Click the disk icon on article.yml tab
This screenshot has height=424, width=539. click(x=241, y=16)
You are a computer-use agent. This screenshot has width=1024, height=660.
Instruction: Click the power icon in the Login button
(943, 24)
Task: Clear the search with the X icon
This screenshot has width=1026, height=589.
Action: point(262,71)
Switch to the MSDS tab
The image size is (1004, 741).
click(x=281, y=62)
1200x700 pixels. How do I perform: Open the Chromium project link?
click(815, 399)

==

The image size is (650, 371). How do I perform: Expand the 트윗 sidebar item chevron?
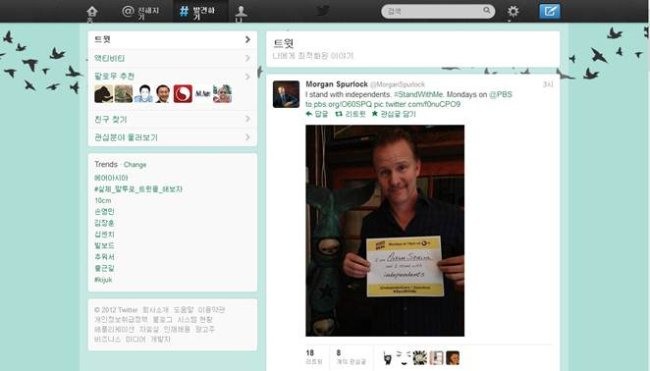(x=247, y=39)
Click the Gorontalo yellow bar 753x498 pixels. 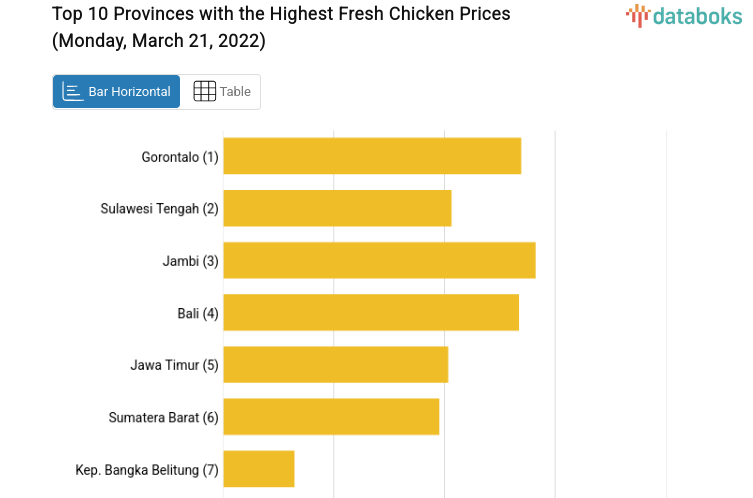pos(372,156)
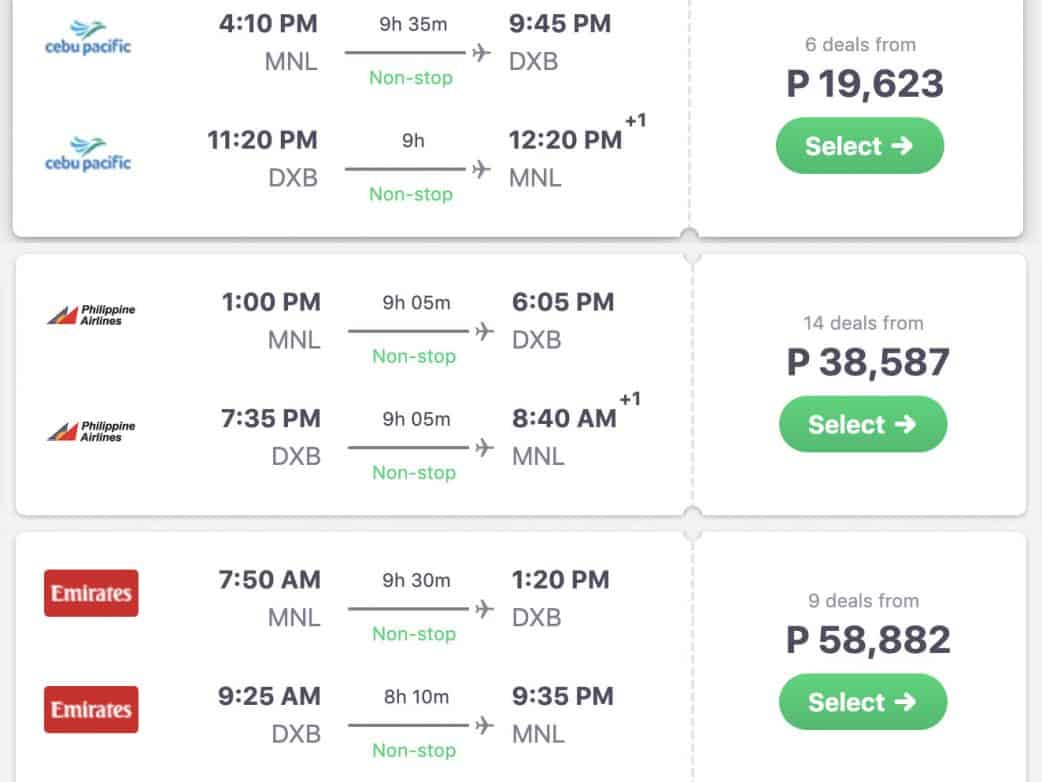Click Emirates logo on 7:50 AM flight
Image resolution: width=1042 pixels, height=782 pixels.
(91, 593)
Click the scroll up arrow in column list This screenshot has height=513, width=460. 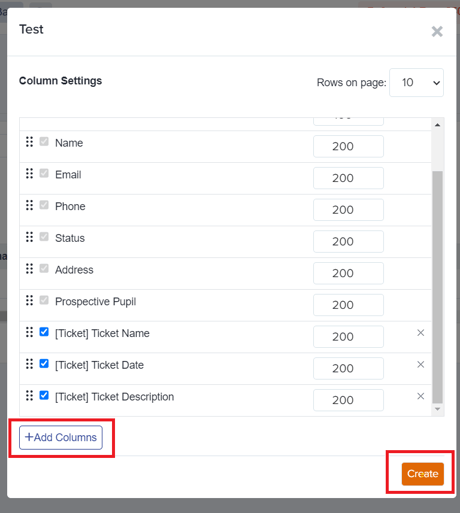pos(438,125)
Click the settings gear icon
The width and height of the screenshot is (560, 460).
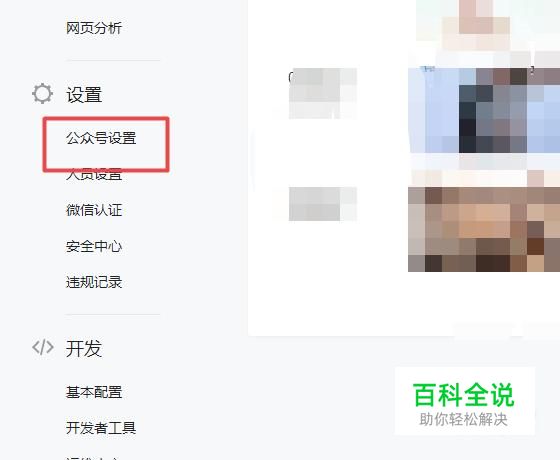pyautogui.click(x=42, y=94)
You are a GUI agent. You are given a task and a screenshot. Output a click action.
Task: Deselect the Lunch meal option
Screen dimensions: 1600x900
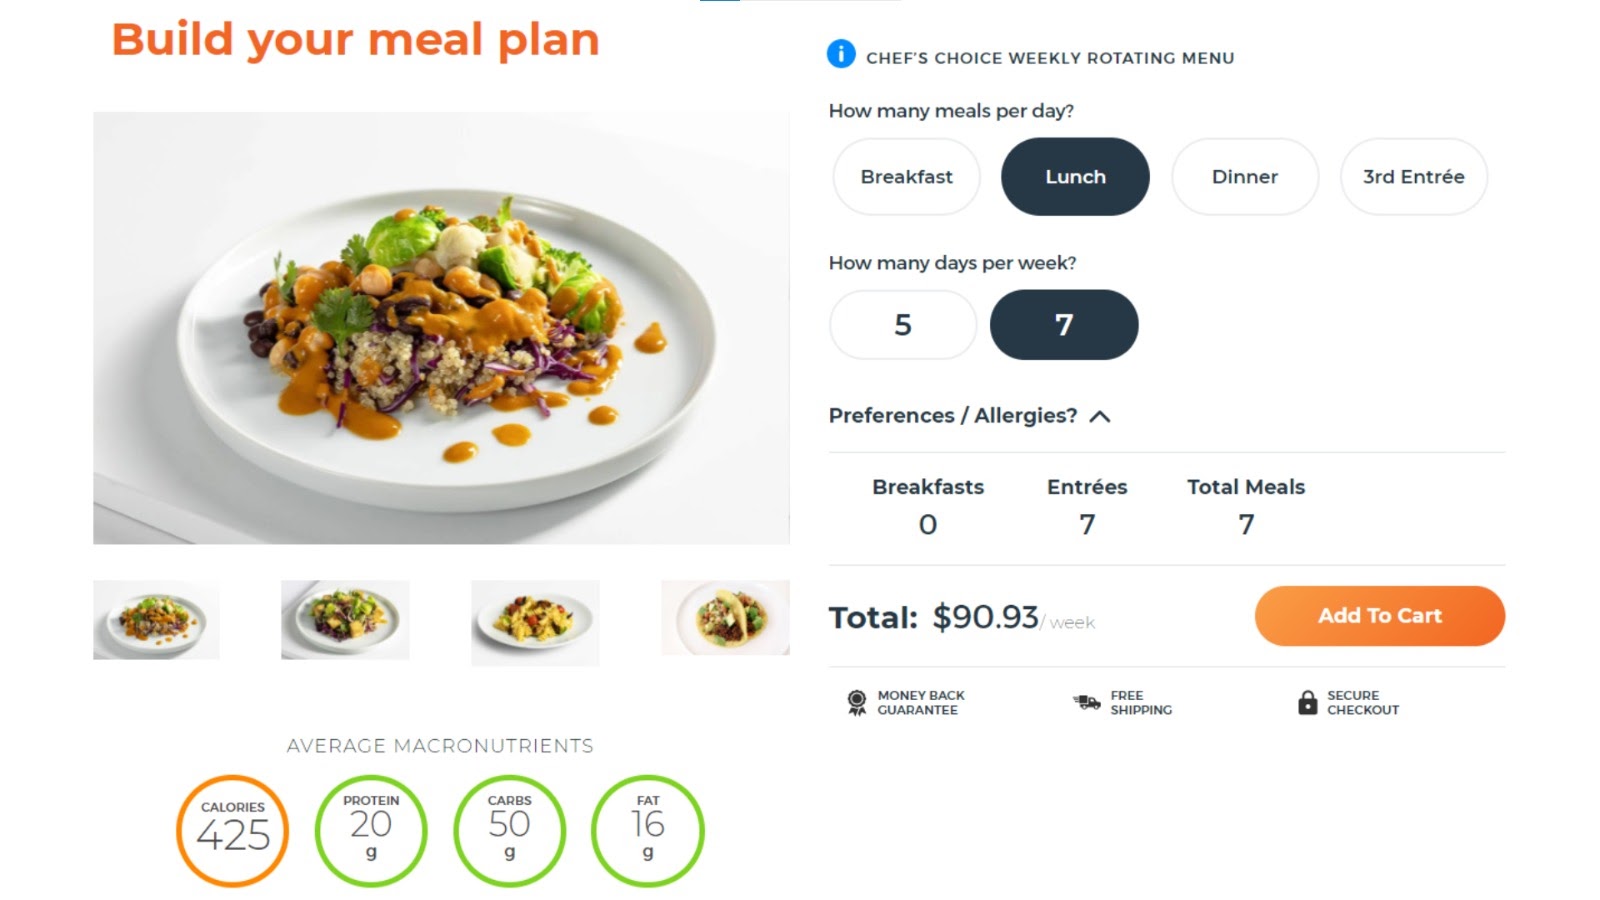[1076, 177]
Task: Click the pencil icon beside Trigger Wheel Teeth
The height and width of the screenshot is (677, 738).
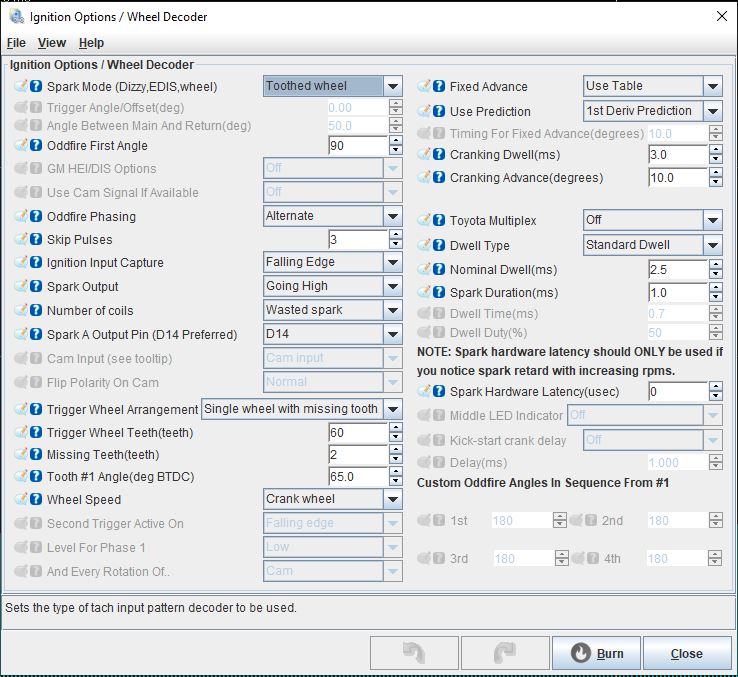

* * *

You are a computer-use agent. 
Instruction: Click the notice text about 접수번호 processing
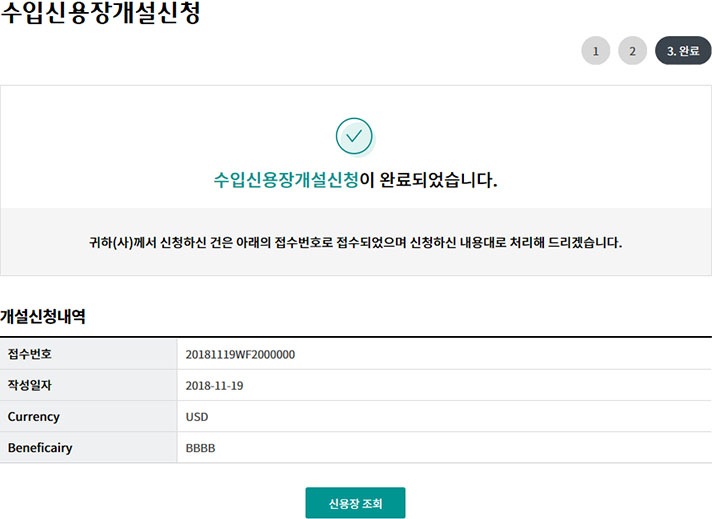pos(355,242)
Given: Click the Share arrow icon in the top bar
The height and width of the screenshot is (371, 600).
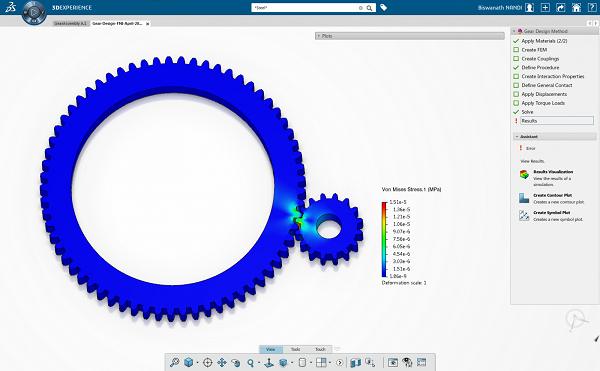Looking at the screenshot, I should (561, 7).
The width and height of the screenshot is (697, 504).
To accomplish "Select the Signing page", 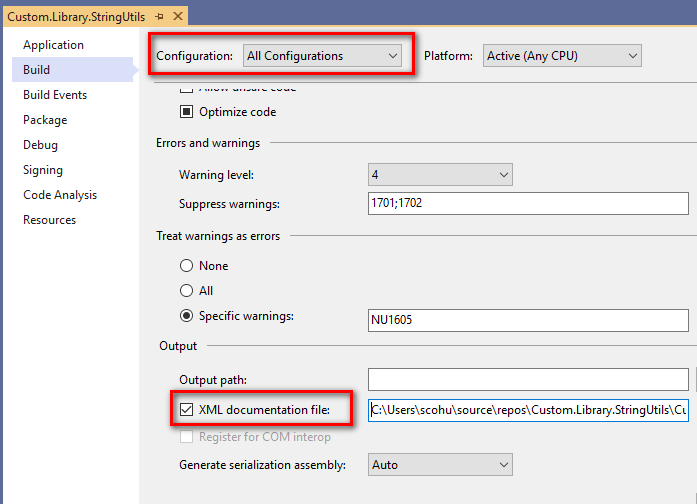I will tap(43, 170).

▶ **Goal of the exercise**:
If a line in the data above includes the string "agent", copy it.

▶ **Solution**:
You are a computer-use agent. This screenshot has width=1024, height=660.
You are a GUI agent. You are given a task and a screenshot. Output a click action.
You are a computer-use agent. 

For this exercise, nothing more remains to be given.